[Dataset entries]
★ ★ ★

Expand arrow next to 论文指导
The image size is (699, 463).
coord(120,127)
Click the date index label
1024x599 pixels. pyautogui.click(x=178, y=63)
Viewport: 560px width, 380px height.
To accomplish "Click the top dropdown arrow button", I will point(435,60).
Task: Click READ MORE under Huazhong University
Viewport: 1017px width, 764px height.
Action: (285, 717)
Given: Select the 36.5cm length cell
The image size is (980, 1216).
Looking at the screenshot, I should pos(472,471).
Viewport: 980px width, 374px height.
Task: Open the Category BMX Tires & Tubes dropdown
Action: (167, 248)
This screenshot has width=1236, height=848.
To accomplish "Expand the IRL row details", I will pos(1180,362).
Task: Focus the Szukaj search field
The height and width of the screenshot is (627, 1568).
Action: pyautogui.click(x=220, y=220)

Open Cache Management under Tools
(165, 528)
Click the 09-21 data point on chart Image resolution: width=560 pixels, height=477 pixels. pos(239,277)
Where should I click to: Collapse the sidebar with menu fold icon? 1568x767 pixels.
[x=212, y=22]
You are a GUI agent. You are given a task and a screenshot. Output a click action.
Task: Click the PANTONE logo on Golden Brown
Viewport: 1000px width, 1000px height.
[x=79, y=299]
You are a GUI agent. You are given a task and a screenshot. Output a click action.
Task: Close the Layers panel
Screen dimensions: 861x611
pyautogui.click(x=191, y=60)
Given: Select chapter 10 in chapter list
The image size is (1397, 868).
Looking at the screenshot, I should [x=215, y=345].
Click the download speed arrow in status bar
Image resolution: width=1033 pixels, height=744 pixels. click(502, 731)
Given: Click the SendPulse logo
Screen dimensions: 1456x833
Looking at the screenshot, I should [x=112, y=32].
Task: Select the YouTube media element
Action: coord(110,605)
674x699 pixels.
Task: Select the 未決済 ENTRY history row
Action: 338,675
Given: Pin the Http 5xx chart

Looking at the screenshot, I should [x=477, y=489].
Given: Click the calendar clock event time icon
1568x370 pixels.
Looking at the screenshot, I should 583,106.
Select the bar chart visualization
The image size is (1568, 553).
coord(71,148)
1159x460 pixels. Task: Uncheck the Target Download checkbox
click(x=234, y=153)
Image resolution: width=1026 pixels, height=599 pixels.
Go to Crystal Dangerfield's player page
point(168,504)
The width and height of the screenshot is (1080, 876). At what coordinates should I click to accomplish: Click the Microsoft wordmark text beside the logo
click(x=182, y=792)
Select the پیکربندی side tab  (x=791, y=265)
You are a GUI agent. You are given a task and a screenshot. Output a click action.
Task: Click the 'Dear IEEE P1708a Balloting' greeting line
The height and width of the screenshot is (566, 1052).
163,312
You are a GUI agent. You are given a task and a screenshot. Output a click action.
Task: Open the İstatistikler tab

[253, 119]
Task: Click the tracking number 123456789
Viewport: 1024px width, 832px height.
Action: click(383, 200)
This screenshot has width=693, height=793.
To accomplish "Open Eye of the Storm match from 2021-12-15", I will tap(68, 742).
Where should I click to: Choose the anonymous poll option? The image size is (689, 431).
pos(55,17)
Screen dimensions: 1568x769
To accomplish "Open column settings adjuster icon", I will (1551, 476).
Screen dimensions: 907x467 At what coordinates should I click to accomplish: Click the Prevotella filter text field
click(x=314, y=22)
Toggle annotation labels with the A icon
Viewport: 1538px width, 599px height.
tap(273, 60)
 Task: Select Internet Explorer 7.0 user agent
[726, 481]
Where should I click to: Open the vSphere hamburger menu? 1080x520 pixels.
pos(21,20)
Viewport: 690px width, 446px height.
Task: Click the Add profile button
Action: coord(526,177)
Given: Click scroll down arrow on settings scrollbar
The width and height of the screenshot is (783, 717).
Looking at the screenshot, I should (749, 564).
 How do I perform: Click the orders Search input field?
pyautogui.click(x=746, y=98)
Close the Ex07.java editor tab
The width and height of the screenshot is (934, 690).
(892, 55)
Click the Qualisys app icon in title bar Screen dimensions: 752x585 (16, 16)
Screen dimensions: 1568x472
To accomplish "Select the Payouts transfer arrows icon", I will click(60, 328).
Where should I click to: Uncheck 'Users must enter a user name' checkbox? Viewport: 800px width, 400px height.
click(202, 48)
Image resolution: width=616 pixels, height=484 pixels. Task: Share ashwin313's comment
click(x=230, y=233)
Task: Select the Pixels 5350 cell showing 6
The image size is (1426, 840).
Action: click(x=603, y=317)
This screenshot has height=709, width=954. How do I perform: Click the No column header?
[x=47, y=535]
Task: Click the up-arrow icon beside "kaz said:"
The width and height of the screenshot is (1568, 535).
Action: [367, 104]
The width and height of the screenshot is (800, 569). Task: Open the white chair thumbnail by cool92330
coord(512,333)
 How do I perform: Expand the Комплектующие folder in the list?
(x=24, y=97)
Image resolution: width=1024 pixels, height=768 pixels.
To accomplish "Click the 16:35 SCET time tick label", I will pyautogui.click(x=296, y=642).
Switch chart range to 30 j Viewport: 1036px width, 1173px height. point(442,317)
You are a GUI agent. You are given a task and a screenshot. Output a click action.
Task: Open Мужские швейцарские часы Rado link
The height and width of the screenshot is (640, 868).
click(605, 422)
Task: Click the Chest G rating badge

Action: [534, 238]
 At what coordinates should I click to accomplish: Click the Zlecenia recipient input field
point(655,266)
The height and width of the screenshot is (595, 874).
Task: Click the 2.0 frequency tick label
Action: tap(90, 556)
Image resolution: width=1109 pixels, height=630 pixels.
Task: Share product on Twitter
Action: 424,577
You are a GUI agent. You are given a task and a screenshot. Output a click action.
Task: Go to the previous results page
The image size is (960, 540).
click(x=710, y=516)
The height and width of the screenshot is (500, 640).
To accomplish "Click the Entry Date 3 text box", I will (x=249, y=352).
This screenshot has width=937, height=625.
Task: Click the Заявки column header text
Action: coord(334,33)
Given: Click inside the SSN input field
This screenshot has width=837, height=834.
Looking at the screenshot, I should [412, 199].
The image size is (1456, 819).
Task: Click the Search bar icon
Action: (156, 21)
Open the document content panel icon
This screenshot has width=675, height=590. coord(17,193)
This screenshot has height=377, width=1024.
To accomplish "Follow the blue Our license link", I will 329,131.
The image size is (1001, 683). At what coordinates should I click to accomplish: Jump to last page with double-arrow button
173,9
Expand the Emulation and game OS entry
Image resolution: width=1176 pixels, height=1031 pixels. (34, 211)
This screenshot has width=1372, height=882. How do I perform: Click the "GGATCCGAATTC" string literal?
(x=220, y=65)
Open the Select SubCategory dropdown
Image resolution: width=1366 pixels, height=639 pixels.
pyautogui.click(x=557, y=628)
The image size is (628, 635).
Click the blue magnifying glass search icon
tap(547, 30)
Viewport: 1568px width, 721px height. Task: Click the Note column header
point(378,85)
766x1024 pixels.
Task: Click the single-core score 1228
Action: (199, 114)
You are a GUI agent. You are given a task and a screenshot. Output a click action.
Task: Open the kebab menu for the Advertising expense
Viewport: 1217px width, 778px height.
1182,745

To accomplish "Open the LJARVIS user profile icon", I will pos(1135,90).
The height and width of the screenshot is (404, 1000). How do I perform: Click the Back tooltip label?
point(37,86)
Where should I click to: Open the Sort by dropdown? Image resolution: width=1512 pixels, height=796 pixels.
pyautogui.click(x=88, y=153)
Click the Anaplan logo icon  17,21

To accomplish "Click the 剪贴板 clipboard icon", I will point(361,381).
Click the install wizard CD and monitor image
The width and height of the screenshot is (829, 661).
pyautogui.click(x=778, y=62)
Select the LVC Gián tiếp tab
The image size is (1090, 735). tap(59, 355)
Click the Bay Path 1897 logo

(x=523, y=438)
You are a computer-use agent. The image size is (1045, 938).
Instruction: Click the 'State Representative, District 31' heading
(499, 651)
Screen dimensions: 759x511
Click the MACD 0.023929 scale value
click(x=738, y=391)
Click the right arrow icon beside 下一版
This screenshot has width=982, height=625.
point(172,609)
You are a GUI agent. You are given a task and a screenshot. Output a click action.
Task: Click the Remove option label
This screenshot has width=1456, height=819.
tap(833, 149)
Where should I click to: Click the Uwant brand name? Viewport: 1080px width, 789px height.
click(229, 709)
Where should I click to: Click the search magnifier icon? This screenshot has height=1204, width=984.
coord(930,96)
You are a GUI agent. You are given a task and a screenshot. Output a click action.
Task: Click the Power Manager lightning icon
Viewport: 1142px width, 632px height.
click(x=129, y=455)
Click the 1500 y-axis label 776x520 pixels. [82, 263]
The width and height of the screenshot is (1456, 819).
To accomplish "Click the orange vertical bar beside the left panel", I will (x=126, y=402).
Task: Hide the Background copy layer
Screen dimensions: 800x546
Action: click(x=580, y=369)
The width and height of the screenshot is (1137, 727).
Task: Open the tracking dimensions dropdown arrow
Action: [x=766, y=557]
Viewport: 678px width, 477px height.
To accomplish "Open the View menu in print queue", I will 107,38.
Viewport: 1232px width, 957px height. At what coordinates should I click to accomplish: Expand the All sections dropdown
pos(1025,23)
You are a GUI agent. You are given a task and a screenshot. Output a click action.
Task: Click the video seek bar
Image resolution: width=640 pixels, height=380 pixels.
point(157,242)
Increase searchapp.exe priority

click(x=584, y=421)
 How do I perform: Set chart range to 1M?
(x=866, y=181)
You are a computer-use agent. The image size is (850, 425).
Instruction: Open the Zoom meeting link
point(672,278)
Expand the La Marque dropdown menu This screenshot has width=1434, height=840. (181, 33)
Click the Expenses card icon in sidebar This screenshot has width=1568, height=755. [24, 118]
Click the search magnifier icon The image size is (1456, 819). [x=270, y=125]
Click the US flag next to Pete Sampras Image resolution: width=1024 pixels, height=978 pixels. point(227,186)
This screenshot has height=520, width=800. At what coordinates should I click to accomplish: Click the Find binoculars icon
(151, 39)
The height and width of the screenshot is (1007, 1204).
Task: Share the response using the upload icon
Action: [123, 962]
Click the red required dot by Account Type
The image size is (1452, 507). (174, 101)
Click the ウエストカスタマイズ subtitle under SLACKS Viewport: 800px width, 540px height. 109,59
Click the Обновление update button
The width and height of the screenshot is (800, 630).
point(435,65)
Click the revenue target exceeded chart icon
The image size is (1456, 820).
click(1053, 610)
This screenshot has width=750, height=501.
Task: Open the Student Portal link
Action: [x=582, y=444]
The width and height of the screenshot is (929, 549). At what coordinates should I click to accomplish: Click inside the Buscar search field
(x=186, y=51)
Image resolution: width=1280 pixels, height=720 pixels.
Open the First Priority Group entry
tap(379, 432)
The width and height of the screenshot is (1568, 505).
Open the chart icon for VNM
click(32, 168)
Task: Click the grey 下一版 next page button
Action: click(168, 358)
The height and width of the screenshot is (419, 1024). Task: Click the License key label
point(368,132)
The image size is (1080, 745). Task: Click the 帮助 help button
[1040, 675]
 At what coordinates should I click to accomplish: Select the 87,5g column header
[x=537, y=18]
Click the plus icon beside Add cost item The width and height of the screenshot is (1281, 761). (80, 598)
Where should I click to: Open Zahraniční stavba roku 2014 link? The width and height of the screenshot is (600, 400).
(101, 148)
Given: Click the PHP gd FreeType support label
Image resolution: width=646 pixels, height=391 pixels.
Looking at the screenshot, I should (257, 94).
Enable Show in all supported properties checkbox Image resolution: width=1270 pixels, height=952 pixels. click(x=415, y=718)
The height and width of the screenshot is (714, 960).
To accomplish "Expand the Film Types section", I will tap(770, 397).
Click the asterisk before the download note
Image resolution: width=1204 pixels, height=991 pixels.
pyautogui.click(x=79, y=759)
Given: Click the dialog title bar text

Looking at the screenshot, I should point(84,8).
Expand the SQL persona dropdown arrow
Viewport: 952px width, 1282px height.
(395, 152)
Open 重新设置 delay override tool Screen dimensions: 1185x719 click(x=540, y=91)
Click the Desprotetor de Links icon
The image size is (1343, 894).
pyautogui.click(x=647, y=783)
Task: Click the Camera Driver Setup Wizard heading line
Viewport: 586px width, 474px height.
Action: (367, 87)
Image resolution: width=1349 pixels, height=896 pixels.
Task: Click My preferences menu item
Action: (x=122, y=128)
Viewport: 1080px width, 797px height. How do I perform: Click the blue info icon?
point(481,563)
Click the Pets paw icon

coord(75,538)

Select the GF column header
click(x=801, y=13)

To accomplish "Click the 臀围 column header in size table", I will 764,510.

★ ★ ★

Task requirements
Every line containing the string "time" is required; copy each such line from the data.

Answer below
Given: Click the calendar clock event time icon
To accomplish "Click the 16:35 SCET time tick label", I will pyautogui.click(x=296, y=642).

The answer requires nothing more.